(Excerpt from a dataset)
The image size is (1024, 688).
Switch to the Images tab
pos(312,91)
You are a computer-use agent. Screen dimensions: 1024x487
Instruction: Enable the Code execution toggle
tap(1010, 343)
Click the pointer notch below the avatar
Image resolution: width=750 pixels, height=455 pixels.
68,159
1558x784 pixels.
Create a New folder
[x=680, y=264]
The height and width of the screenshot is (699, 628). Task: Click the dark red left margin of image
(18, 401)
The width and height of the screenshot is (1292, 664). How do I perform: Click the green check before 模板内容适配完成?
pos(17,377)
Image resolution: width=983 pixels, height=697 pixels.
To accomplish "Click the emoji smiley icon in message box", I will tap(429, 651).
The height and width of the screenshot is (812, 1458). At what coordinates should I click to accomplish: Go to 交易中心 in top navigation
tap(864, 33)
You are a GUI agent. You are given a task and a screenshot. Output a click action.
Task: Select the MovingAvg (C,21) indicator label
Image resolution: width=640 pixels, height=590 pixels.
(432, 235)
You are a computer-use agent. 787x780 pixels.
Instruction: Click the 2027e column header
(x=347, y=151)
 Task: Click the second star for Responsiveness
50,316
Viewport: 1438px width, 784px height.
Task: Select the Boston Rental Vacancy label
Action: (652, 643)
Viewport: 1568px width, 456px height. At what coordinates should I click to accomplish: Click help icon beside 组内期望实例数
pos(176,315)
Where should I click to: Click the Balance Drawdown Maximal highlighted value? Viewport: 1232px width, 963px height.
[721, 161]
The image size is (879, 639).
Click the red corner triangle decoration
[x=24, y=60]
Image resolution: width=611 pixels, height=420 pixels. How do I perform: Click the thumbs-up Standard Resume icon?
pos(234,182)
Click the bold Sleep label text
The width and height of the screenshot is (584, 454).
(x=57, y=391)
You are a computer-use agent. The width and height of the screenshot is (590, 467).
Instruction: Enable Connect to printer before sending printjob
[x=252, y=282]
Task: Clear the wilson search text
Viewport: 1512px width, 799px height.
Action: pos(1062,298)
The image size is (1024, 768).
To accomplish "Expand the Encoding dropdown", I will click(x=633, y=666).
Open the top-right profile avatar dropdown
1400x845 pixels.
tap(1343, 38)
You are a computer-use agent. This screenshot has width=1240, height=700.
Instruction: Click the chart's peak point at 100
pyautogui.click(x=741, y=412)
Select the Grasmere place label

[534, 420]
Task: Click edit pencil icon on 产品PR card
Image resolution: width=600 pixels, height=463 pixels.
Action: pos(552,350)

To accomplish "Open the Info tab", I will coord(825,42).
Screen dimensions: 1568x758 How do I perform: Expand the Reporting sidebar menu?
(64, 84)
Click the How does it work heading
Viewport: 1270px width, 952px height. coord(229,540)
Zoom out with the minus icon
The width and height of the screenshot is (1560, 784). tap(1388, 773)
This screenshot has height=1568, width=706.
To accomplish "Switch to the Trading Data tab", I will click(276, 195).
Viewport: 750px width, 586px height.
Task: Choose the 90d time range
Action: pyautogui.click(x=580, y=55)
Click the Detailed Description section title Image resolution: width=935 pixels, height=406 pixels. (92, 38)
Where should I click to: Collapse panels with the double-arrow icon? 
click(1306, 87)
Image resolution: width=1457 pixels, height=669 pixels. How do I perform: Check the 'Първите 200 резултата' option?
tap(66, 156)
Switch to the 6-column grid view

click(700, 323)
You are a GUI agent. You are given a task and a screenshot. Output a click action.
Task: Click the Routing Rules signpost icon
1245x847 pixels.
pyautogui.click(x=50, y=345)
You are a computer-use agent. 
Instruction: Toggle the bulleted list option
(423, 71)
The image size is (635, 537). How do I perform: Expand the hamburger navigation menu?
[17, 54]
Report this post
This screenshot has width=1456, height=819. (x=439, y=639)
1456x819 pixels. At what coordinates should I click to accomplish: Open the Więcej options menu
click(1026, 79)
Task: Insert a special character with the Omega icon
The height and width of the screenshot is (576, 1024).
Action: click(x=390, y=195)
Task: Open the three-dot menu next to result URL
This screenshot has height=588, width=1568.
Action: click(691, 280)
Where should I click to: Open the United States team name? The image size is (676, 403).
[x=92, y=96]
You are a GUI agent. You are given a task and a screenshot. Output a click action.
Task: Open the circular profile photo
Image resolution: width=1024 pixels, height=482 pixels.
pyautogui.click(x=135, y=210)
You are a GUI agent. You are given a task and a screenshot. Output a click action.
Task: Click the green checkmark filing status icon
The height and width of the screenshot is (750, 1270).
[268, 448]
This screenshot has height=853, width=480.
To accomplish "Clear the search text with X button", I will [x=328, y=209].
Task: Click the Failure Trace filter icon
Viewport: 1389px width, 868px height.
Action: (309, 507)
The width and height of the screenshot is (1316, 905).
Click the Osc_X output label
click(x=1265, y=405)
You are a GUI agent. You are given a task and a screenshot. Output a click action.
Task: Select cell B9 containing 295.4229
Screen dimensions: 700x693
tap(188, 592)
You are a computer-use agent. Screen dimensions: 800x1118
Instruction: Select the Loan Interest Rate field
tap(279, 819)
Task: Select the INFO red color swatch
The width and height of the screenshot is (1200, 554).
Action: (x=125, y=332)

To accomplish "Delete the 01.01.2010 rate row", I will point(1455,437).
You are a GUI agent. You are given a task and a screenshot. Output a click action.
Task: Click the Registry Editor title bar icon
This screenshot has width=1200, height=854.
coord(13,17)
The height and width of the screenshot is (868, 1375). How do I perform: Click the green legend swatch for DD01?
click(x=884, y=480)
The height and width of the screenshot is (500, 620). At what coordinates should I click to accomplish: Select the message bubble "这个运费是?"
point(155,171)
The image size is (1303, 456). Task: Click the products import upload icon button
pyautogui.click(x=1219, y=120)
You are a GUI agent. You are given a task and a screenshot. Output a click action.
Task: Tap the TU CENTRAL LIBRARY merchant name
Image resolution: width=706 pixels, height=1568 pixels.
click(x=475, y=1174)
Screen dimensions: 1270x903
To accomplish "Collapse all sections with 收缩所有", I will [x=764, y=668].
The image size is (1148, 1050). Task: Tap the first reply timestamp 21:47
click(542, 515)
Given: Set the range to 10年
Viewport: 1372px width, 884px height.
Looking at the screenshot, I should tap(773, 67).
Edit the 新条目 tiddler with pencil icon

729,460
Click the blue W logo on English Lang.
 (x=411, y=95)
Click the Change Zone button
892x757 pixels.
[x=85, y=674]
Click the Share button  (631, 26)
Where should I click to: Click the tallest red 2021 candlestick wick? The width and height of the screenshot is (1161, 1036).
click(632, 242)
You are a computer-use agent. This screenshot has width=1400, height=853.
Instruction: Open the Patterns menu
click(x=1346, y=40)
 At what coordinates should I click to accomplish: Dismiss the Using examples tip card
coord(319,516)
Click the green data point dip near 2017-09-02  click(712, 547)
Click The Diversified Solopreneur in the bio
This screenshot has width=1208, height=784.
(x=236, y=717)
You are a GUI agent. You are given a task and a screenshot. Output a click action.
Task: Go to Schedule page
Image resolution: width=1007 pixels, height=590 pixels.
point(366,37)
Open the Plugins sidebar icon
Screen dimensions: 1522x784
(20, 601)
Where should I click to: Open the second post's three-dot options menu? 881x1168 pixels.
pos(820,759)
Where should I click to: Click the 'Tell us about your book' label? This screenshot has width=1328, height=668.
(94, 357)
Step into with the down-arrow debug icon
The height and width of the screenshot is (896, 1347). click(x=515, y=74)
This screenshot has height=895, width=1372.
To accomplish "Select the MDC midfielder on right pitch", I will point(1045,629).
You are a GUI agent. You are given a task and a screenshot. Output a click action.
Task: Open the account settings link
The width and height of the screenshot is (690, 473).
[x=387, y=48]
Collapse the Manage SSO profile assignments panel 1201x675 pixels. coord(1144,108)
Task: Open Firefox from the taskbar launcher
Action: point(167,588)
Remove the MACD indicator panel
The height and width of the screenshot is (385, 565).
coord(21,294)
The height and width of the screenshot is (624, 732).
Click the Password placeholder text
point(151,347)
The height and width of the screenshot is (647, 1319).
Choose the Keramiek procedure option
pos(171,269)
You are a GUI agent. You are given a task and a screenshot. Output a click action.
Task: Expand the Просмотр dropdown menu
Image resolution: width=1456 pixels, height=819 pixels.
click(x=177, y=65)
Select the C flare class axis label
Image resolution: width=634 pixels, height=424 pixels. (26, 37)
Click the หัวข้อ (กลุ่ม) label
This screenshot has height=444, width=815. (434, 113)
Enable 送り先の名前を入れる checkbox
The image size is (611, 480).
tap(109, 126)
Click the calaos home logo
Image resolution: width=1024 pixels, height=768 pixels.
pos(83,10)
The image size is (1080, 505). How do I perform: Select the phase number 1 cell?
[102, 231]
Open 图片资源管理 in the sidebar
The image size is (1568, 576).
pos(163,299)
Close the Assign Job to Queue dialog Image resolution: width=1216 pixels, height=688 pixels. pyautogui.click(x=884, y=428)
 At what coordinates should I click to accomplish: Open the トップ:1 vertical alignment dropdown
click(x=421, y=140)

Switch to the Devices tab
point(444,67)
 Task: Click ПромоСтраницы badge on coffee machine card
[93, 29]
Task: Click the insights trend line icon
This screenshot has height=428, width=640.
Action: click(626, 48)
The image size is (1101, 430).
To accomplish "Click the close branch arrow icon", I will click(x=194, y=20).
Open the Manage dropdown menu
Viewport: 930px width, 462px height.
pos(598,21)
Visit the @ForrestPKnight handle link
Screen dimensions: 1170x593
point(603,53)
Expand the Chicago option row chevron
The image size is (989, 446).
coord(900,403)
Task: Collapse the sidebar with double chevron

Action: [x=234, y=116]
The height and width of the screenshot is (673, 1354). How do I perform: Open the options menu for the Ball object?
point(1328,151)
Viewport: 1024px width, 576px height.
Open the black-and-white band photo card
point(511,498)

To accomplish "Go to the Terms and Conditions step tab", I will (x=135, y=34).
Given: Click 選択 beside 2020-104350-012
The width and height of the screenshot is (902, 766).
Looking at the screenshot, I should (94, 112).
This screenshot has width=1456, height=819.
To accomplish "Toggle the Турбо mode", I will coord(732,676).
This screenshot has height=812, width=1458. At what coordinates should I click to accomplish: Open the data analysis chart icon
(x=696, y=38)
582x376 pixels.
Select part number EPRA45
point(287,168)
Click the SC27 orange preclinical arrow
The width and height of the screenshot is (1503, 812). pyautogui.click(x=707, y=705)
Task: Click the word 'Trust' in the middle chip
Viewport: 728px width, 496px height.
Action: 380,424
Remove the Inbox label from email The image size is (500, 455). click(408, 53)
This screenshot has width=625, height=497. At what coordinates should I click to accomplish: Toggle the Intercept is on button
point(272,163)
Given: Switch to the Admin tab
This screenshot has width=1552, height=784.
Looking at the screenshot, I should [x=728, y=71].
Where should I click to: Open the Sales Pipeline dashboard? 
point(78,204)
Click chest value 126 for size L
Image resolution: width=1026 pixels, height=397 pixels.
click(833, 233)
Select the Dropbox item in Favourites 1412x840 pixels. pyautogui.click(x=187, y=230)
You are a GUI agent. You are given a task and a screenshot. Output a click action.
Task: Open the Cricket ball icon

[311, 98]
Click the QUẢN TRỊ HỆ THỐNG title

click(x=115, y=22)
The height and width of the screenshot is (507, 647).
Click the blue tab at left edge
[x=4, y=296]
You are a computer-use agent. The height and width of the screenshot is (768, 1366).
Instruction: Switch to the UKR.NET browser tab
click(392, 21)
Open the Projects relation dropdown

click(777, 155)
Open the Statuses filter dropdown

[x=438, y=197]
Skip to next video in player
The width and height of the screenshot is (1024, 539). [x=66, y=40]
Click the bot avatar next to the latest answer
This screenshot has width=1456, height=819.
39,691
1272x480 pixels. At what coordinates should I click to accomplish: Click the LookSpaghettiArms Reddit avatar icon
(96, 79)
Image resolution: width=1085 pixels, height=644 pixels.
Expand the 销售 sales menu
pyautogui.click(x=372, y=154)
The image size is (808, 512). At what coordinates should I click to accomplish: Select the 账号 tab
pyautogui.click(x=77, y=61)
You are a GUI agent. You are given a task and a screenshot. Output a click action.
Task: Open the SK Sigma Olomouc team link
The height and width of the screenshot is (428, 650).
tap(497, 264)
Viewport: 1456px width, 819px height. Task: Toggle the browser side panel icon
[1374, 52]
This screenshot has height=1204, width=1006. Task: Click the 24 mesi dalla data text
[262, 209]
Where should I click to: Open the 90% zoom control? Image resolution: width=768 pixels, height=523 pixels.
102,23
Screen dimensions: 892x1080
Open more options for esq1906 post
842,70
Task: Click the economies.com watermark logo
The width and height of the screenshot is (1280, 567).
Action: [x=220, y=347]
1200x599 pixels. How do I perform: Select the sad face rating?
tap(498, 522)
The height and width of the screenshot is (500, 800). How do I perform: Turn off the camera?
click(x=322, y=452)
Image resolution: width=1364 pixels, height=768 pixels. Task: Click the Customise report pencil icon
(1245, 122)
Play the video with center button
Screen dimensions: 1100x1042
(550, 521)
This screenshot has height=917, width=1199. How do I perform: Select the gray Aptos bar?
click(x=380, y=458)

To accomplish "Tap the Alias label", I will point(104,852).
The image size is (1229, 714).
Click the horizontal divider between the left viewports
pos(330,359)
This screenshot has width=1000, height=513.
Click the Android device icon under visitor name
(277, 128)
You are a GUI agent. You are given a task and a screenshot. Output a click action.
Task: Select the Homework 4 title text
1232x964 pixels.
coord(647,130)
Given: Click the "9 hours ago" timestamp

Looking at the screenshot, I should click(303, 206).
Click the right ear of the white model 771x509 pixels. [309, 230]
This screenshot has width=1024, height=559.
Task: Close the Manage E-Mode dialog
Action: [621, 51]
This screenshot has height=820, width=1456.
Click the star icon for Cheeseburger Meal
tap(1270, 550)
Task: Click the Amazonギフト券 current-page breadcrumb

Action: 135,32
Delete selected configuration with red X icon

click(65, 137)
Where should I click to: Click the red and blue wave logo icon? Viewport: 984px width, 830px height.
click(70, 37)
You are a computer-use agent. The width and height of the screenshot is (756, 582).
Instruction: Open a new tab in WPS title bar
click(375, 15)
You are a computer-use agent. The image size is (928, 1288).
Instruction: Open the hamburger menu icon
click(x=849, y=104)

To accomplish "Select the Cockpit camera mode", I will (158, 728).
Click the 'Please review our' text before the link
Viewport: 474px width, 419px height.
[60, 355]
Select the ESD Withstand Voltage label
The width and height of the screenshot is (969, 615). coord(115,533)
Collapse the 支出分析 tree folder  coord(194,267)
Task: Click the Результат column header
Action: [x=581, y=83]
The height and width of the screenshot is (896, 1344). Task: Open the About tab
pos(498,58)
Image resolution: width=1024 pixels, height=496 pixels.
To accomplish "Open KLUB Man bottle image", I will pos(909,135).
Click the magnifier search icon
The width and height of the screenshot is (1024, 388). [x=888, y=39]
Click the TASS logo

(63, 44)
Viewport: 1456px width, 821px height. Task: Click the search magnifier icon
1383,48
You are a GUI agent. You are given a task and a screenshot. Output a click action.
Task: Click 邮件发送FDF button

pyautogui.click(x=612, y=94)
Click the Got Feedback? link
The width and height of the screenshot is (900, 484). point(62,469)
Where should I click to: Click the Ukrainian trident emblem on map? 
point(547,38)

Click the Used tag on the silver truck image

What to work on: Rewrite the entries starting with the line that contains "Click the Detailed" and going on through the line that contains "tap(188, 592)", putting "three-line" in place of "hamburger" and leaving everything else unchanged.

Answer:
Click the Detailed Description section title Image resolution: width=935 pixels, height=406 pixels. (92, 38)
Where should I click to: Collapse panels with the double-arrow icon? 
click(1306, 87)
Image resolution: width=1457 pixels, height=669 pixels. How do I perform: Check the 'Първите 200 резултата' option?
tap(66, 156)
Switch to the 6-column grid view

click(700, 323)
You are a GUI agent. You are given a task and a screenshot. Output a click action.
Task: Click the Routing Rules signpost icon
1245x847 pixels.
pyautogui.click(x=50, y=345)
You are a computer-use agent. 
Instruction: Toggle the bulleted list option
(423, 71)
The image size is (635, 537). How do I perform: Expand the three-line navigation menu?
[17, 54]
Report this post
This screenshot has width=1456, height=819. (x=439, y=639)
1456x819 pixels. At what coordinates should I click to accomplish: Open the Więcej options menu
click(1026, 79)
Task: Insert a special character with the Omega icon
The height and width of the screenshot is (576, 1024).
Action: click(x=390, y=195)
Task: Open the three-dot menu next to result URL
This screenshot has height=588, width=1568.
Action: click(691, 280)
Where should I click to: Open the United States team name? The image size is (676, 403).
[x=92, y=96]
You are a GUI agent. You are given a task and a screenshot. Output a click action.
Task: Open the circular profile photo
Image resolution: width=1024 pixels, height=482 pixels.
pyautogui.click(x=135, y=210)
You are a GUI agent. You are given a task and a screenshot. Output a click action.
Task: Click the green checkmark filing status icon
The height and width of the screenshot is (750, 1270).
[268, 448]
This screenshot has height=853, width=480.
To accomplish "Clear the search text with X button", I will [x=328, y=209].
Task: Click the Failure Trace filter icon
Viewport: 1389px width, 868px height.
Action: (309, 507)
The width and height of the screenshot is (1316, 905).
Click the Osc_X output label
click(x=1265, y=405)
You are a GUI agent. You are given a task and a screenshot. Output a click action.
Task: Select cell B9 containing 295.4229
Screen dimensions: 700x693
tap(188, 592)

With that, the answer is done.